Problem requirements. Could you pull out, word for word, the data from the line containing "This screenshot has width=464, height=203." through the line containing "Click the 'Net: GPHY0, SGMII'", with both of those lines included?

Input records.
------------------------------------------------
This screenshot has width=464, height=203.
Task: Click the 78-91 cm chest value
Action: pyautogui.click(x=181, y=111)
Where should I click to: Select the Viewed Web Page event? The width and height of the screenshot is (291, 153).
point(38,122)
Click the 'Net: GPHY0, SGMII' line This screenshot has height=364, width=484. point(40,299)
------------------------------------------------
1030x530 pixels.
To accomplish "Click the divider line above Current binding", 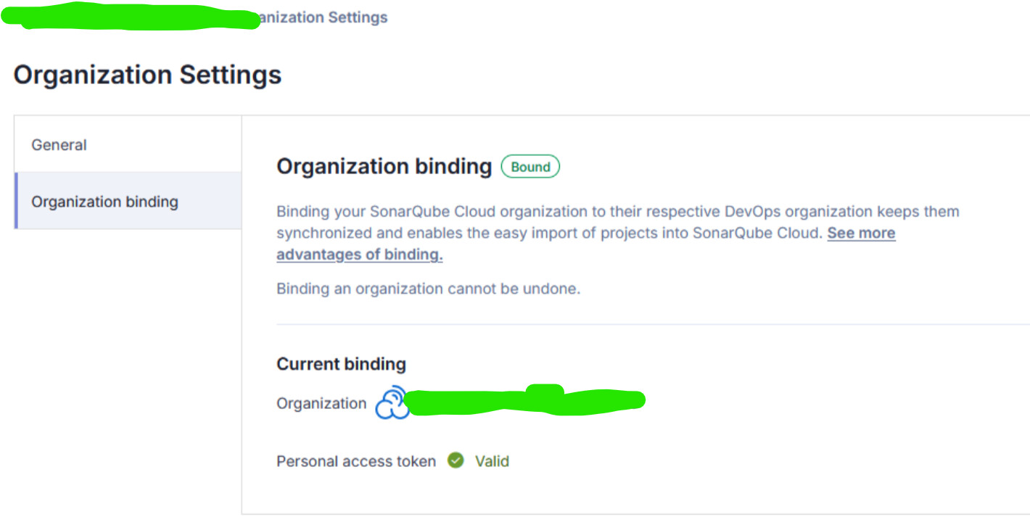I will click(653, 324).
------------------------------------------------
Response below.
This screenshot has width=464, height=203.
Task: Click the 78-91 cm chest value
Action: pyautogui.click(x=181, y=111)
Where should I click to: Select the Viewed Web Page event? The width and height of the screenshot is (291, 153).
point(38,122)
Click the 'Net: GPHY0, SGMII' line This screenshot has height=364, width=484. point(40,299)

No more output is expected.